DATASET EXTRACT ->
*** Begin section ***

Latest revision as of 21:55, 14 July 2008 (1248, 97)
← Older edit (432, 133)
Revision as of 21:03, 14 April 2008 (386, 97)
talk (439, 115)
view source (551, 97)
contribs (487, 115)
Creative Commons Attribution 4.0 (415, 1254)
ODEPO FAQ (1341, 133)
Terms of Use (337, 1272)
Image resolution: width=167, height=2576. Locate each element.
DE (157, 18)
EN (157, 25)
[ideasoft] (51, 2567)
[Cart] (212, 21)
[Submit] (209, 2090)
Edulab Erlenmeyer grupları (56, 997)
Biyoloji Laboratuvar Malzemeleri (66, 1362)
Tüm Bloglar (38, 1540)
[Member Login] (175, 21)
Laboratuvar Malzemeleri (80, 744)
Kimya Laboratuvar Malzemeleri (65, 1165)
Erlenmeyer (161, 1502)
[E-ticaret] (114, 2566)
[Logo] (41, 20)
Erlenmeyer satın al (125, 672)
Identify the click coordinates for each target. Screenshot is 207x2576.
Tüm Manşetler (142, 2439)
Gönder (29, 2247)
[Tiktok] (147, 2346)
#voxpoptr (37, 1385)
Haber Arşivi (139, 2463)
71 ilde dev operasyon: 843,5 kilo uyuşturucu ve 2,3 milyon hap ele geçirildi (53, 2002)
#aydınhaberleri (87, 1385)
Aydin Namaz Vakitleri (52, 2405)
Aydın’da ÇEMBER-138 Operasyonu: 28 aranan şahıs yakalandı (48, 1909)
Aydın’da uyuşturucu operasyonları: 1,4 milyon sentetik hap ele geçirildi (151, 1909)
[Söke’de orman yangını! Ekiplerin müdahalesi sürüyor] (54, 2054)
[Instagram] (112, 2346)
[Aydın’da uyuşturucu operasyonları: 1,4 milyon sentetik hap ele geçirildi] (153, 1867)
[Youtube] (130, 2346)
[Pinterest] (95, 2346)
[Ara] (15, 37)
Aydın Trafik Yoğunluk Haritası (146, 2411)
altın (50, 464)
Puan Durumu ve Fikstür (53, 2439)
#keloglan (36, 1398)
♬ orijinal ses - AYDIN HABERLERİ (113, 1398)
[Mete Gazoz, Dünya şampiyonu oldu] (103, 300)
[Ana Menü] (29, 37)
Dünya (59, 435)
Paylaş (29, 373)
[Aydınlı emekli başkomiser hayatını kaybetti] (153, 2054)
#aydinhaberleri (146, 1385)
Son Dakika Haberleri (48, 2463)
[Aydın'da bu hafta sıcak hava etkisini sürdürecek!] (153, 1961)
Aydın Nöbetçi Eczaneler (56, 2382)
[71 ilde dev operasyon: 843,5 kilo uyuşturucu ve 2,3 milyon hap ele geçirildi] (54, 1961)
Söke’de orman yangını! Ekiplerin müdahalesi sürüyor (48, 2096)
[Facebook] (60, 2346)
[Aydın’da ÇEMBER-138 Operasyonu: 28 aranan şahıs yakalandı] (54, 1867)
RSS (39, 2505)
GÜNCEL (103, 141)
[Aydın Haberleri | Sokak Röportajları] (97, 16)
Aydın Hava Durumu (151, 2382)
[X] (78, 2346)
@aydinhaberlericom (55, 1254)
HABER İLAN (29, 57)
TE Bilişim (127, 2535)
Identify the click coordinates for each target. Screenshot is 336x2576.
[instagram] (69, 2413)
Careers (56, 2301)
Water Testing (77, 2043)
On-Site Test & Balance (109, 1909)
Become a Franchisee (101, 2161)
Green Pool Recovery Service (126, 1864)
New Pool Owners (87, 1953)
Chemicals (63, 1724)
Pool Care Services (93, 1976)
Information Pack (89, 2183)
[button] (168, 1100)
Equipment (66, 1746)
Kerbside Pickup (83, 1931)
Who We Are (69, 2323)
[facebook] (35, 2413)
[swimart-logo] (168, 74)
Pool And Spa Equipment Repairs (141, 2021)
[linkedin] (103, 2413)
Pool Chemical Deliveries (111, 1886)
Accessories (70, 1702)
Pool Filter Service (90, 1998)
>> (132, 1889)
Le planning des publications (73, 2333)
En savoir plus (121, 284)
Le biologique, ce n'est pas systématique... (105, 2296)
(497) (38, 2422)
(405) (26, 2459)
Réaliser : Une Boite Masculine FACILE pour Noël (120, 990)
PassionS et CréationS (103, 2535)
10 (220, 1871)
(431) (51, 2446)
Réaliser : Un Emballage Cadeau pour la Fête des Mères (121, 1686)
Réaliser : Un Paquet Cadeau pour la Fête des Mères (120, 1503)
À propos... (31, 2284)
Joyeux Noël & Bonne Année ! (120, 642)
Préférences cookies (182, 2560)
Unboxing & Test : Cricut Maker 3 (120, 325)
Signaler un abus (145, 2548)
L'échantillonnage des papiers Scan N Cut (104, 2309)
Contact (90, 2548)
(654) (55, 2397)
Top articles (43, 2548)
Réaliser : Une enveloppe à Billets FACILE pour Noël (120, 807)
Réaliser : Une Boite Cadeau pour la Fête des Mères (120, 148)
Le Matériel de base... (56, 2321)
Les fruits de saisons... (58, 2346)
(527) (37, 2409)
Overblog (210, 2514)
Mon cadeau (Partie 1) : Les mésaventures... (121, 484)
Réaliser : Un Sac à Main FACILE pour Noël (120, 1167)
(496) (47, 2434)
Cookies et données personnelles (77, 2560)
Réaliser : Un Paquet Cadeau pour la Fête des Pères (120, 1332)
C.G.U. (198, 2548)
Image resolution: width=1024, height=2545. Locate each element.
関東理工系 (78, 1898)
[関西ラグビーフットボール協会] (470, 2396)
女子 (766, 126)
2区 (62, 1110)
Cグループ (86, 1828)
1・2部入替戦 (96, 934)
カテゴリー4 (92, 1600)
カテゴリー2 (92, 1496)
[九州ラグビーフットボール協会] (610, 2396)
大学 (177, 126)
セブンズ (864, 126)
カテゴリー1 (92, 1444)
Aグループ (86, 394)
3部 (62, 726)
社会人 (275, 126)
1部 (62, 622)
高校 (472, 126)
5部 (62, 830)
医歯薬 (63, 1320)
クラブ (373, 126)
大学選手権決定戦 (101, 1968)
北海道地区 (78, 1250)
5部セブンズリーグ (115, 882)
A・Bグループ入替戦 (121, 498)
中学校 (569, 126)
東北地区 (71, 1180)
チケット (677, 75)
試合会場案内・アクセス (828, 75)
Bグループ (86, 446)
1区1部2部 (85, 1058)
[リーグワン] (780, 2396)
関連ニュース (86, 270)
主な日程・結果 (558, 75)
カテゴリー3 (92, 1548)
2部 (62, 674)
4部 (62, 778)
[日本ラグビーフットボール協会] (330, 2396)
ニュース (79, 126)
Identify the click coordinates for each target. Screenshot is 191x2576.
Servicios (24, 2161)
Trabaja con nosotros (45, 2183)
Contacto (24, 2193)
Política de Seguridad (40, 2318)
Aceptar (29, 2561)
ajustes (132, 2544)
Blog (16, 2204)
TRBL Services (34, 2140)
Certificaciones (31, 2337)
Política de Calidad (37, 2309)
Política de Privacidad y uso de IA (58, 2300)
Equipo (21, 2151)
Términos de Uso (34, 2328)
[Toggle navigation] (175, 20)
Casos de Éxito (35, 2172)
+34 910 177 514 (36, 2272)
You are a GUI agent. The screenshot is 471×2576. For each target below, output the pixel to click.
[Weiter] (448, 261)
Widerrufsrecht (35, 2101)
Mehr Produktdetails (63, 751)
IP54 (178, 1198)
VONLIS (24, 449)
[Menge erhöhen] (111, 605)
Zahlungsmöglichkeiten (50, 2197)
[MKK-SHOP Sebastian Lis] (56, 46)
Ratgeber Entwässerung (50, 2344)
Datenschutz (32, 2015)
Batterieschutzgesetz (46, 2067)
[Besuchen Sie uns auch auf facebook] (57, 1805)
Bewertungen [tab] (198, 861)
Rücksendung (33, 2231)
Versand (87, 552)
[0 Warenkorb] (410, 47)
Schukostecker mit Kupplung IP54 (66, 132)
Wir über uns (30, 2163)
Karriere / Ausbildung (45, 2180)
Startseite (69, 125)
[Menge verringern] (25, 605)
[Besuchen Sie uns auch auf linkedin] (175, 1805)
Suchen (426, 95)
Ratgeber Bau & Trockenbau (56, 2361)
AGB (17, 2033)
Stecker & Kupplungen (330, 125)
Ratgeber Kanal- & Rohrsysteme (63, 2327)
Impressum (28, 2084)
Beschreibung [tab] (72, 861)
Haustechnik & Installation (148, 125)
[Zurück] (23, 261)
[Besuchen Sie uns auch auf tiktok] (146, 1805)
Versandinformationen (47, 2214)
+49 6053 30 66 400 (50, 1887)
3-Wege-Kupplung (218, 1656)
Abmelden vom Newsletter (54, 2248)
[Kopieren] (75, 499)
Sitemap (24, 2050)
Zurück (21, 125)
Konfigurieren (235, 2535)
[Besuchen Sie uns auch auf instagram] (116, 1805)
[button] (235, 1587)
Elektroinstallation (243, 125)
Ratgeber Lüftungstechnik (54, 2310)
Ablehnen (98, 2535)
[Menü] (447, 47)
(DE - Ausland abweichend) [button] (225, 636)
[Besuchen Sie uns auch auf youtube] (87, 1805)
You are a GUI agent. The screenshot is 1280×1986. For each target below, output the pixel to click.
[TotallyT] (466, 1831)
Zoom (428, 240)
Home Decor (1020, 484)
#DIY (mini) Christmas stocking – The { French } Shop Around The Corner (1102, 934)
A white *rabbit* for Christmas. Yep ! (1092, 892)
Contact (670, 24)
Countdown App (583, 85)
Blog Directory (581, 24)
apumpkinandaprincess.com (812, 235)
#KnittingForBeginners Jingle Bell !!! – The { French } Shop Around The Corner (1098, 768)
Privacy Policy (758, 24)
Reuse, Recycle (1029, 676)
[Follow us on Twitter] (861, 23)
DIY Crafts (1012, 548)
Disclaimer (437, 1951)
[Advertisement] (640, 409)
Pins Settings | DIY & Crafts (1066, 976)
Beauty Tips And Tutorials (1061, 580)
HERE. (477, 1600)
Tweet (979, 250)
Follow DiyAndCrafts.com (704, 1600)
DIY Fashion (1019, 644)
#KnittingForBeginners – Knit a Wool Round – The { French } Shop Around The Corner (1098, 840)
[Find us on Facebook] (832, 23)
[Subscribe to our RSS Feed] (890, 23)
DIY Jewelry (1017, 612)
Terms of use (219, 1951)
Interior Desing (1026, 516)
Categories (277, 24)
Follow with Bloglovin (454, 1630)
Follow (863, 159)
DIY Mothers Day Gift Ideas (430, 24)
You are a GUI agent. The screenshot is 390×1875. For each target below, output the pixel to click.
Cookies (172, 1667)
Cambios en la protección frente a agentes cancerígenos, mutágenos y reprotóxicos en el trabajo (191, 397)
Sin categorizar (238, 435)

*** End section ***

WHAT TO DO -> I'd like the number of lines in the listing above that contain the string "Mères", and only the number.

YOUR SOLUTION -> 3